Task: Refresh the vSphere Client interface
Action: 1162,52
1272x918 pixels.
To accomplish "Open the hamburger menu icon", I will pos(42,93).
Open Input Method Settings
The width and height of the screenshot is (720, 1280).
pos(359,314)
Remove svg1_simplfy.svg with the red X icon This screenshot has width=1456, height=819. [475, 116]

_ _ _ _

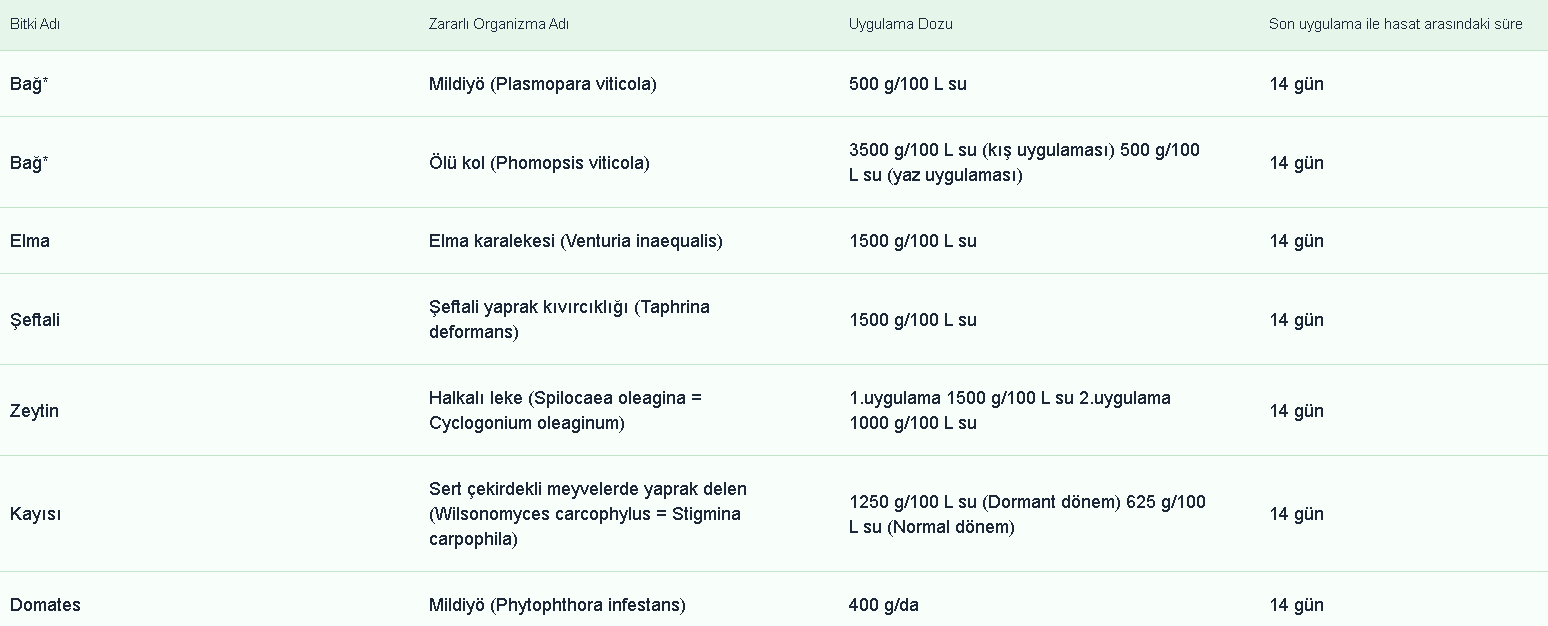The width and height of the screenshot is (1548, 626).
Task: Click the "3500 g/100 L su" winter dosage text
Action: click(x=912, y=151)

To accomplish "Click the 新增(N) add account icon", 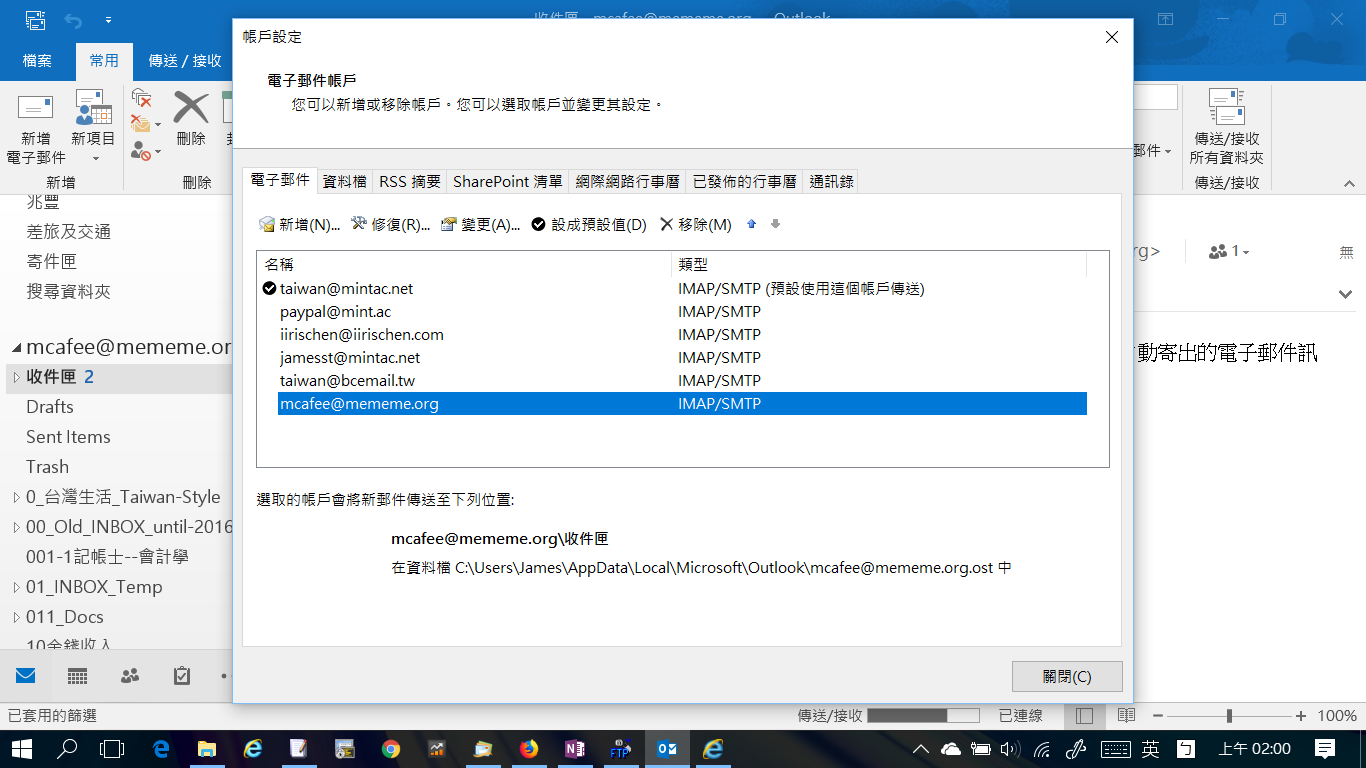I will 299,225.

_ _ _ _

All lines above between those holding "1272x918 pixels." and "Remove svg1_simplfy.svg with", inclusive, must be set down unchanged, and no other line may be included.

## The completed task
1272x918 pixels.
To accomplish "Open the hamburger menu icon", I will pos(42,93).
Open Input Method Settings
The width and height of the screenshot is (720, 1280).
pos(359,314)
Remove svg1_simplfy.svg with the red X icon This screenshot has width=1456, height=819. [475, 116]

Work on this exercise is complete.